Production of transgenic mice expressing firefly luciferase gene controlled by α-fetoprotein enhancer/promoter

Objectives Development of a small animal imaging system for hepatocellular carcinoma(HCC) specific reporter gene expression will enable us to image carcinogenesis or monitor therapeutic intervention of HCC in vivo. Fetoprotein(AFP) is a fetal protein which is not expressed after birth but is re-expressed in HCC. In this study, we developed a firefly luciferase(fLuc) transgenic mouse in which fLuc expression is controlled by AFP enhancer/promoter only in AFP producing cells.
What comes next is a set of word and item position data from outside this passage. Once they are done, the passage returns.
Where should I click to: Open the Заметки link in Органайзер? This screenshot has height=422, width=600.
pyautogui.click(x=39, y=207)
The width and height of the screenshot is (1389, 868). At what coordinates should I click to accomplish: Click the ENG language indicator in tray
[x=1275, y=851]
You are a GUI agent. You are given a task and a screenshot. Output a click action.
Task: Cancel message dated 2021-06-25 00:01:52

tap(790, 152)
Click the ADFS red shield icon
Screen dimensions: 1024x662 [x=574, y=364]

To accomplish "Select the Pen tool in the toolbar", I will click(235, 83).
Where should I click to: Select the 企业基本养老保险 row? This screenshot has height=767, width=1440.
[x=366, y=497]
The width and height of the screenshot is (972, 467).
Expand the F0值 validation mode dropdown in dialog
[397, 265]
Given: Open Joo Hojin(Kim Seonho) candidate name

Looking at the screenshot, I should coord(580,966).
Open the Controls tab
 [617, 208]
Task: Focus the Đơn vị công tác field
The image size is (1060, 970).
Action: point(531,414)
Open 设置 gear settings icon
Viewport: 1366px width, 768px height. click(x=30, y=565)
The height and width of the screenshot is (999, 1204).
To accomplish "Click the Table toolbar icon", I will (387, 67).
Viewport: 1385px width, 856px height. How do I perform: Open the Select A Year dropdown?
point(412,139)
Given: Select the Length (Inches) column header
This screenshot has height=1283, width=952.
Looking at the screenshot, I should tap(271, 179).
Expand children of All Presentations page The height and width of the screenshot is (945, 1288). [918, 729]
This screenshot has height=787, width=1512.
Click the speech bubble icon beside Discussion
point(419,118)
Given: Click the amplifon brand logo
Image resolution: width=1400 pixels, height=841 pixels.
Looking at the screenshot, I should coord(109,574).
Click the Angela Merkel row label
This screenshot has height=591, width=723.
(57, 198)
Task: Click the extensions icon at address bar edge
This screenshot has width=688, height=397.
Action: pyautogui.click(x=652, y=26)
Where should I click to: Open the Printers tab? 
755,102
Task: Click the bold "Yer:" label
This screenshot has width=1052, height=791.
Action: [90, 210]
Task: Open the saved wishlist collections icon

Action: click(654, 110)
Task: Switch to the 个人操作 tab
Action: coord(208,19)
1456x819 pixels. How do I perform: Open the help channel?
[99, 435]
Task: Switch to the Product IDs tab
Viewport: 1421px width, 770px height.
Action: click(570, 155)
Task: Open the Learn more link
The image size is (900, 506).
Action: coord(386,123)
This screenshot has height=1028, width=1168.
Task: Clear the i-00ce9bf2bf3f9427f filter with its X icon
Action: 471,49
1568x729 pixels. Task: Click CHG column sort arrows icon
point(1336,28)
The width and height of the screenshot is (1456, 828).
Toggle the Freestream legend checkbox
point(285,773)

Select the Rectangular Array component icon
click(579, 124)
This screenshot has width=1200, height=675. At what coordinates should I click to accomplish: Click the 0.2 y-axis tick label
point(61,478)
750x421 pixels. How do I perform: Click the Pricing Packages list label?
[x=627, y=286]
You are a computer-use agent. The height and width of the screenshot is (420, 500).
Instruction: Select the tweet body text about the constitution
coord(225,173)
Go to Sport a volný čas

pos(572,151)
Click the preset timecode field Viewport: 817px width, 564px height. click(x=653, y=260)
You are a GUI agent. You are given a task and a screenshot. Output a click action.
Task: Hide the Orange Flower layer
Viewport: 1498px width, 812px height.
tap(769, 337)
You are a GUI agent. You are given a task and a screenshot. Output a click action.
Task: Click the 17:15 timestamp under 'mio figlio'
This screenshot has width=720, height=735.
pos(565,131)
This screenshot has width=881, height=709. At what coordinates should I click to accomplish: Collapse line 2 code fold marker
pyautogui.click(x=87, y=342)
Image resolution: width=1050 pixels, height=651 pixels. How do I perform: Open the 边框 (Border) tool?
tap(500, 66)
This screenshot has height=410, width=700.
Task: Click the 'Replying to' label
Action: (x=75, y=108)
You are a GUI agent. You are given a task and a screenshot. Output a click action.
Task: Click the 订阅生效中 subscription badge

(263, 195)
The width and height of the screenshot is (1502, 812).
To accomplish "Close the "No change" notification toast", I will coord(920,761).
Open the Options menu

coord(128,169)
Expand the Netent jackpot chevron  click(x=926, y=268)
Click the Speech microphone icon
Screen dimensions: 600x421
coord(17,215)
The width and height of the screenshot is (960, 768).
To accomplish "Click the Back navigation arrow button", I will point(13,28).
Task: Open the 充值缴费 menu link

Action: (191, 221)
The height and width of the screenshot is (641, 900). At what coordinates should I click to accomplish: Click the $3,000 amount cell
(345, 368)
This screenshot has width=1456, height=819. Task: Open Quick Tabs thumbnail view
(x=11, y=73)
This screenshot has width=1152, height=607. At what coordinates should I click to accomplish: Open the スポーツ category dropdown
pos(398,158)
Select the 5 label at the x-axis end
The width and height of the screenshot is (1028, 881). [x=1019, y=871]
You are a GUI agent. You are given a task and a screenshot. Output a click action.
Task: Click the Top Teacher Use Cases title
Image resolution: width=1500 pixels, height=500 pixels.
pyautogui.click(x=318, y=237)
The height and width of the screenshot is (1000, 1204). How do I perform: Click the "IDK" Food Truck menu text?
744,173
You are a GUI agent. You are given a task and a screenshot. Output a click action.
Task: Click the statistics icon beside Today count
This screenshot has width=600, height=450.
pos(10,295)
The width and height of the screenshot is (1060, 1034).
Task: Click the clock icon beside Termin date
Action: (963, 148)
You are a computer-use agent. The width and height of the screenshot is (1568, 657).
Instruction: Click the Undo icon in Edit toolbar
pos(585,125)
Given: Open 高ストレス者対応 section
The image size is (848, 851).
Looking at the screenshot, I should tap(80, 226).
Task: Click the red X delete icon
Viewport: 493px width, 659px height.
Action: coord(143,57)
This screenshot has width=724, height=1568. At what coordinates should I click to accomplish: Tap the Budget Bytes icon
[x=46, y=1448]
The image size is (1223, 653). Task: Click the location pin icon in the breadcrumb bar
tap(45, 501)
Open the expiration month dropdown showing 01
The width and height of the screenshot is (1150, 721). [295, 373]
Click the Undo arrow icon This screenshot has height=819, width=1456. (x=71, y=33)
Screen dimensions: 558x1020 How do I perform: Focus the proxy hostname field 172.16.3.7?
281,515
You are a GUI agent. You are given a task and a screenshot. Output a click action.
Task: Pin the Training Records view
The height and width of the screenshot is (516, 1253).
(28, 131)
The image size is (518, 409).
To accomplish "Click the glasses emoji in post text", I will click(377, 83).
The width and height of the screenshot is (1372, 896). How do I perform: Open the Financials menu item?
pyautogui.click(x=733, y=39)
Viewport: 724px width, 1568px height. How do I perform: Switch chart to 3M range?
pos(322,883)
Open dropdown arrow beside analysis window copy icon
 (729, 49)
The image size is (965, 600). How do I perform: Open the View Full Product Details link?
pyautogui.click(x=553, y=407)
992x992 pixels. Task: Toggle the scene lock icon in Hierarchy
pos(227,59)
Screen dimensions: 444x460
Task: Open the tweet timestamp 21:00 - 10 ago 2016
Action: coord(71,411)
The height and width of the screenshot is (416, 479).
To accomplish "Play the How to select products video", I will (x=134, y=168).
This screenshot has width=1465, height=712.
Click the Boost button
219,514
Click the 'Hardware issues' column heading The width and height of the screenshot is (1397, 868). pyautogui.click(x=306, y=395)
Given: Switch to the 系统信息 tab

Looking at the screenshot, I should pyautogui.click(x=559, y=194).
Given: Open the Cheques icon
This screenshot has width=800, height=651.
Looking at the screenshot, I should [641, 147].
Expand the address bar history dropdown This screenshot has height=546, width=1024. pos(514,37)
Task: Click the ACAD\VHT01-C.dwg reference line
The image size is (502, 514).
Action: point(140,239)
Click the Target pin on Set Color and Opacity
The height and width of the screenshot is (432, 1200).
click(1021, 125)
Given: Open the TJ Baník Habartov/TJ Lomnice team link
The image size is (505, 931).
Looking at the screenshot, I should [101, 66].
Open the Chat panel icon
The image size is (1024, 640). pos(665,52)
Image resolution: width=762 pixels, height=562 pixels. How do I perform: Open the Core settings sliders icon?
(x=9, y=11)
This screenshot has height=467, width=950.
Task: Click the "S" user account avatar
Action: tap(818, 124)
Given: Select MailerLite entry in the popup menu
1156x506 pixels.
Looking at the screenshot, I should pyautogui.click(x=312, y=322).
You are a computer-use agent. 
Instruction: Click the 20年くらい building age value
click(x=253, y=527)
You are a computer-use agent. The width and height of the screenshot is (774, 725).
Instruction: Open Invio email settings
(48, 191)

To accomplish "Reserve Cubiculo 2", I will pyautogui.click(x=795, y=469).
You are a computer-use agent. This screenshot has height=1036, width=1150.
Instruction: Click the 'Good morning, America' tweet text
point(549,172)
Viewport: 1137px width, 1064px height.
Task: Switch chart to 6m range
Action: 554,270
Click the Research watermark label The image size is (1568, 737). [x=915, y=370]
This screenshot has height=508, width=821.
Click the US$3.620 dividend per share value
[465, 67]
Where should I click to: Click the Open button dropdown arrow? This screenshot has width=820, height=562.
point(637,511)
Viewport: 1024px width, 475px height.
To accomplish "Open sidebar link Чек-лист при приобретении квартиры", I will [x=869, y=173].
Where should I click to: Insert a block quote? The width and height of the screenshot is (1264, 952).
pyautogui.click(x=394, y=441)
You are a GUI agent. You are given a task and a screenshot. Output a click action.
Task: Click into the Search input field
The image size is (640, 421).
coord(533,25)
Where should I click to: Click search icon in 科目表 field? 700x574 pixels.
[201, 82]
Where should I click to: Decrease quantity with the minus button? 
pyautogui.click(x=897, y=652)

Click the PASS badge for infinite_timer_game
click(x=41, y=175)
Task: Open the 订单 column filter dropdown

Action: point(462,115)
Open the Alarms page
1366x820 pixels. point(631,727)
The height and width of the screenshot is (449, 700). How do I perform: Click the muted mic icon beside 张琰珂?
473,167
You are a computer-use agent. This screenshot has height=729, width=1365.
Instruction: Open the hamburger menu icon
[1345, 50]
Methods pGL3-AFPfLuc containing fLuc gene driven by AFP enhancer/promoter was constructed. For the verification of this system pGL3-AFPfLuc was transiently transfected to AFP-producing HCC cells(HuH-7) and AFP-non producing cells(C6) using lipofectamine. The expression of fLuc gene was measured by fLuc activity assay. pGL3-AFPfLuc was used for the production of fLuc-transgenic mice. The propriety of the transgenic mouse model was evaluated by in vivo bioluminescent imaging (BLI) in fetus or neonatal mice.

Results After transfection of pGL3-AFPfLuc, the fLuc activity was observed in AFP-producing HCC cells, but not in AFP-nonproducing cells. Eleven positive founders among 110 founders were obtained using genomic PCR typing and 8 of 11 lines were male. Eight male genotype positive founders were mated with wild type female mice and its progenies of 3 lines(39, 59 and 78) showed strong bioluminescence signal in their liver region at 1 day after birth as well as fetus. Normal fetus and newborn mice did not express fLuc in their liver region.

Conclusions We developed a transgenic mouse model to image AFP-producing cells with BLI using AFP enhancer/promoter and fLuc.